图4 A. MCAO大鼠脑梗死面积(TTC染色×400);B. 预处理MSCs对MCAO大鼠脑梗死率的影响
2.5 HE 染色观察MCAO 大鼠脑组织恢复情况 sham组大鼠脑组织神经元染色正常,结构清晰,排列致密有序。MCAO 组脑组织结构疏松,着色变浅,神经细胞层次改变,可见明显细胞碎片及组织空泡样改变,HE 半定量评分较sham 组升高(P<0.01)。与MCAO 组比较,预处理MSCs 组神经元数目增加,空泡样改变减弱,且神经元损伤性病理变化减轻,大鼠脑组织HE 半定量评分均降低(P<0.05 或P<0.01),其中MCAO+SS-MSCs 损害程度最低,接近于sham 组。见图5。
图5 A. MCAO大鼠脑组织恢复情况(HE染色×400);B. MCAO大鼠脑组织HE半定量评分
2.6 Tunel 染色观察脑组织中细胞凋亡情况 与sham组比较,MCAO 组脑组织细胞凋亡率升高(P<0.01)。各预处理MSCs 组较MCAO 组凋亡率均显著减少(P<0.05 或P<0.01),其细胞凋亡程度由低到高依次为:MCAO+SS-MSC 组<MCAO+FBS-MSCs 组<MCAO+NSMSCs 组。见图6。

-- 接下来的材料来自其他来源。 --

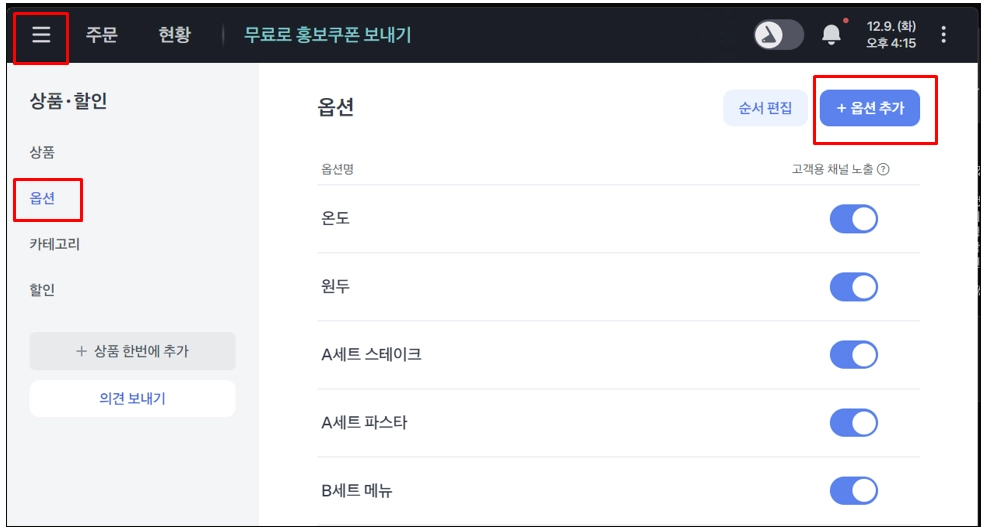Open the 주문 tab
The height and width of the screenshot is (530, 983).
(x=102, y=34)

图6 A. MCAO大鼠脑组织细胞凋亡表达情况(Tunel染色×400);B. MCAO大鼠脑组织细胞阳性凋亡率
2.7 预处理MSCs 对大鼠脑组织中BDNF、NGF、HGF、VEGF 水平影响 与sham 组比较,MCAO 组脑组织中BDNF 水平升高(P<0.01),VEGF 水平降低(P<0.05);与MCAO 组比较,MCAO+FBS-MSCs 组BDNF、HGF、VEGF 水平高(P<0.05、P<0.01),BDNF、NGF、HGF、VEGF 水平在MCAO+NS-MSCs 组与MCAO+SS-MSC 组均升高(P<0.05、P<0.01);与MCAO+FBS-MSCs 组比较,MCAO+SS-MSC 组BDNF、NGF、HGF、VEGF 水平均升高(P<0.05、P<0.01);与MCAO+NS-MSCs 组比较,MCAO+SS-MSC 组BDNF、HGF、VEGF 水平升高(P<0.05、P<0.01)。见图7。
图7 MCAO大鼠脑组织中BDNF、NGF、HGF、VEGF水平表达情况
2.8 免疫组化检测大鼠脑组织中BrdU、BDNF 与NGF的表达水平 与sham 组比较,MCAO 组大鼠脑组织中BDNF、NGF 表达水平下降(P<0.05),BrdU 表达水平升高(P<0.05)。与MCAO 组比较,MCAO+NS-MSCs 组与MCAO+SS-MSC 组Brdu、BDNF、NGF 表达水平均上升(P<0.05 或P<0.01);MCAO+FBS-MSCs 组仅BrdU表达水平升高(P<0.01)。与MCAO+FBS-MSCs 组比较,MCAO+SS-MSCs 组BDNF、BrdU、NGF 表达水平均上升(P<0.05、P<0.01);MCAO+NS-MSC 组NGF 表达水平上升(P<0.01)。与MCAO+NS-MSCs 组比较,MCAO+SSMSCs 组BrdU、BDNF、NGF 表达水平均上升(P<0.05)。见图8。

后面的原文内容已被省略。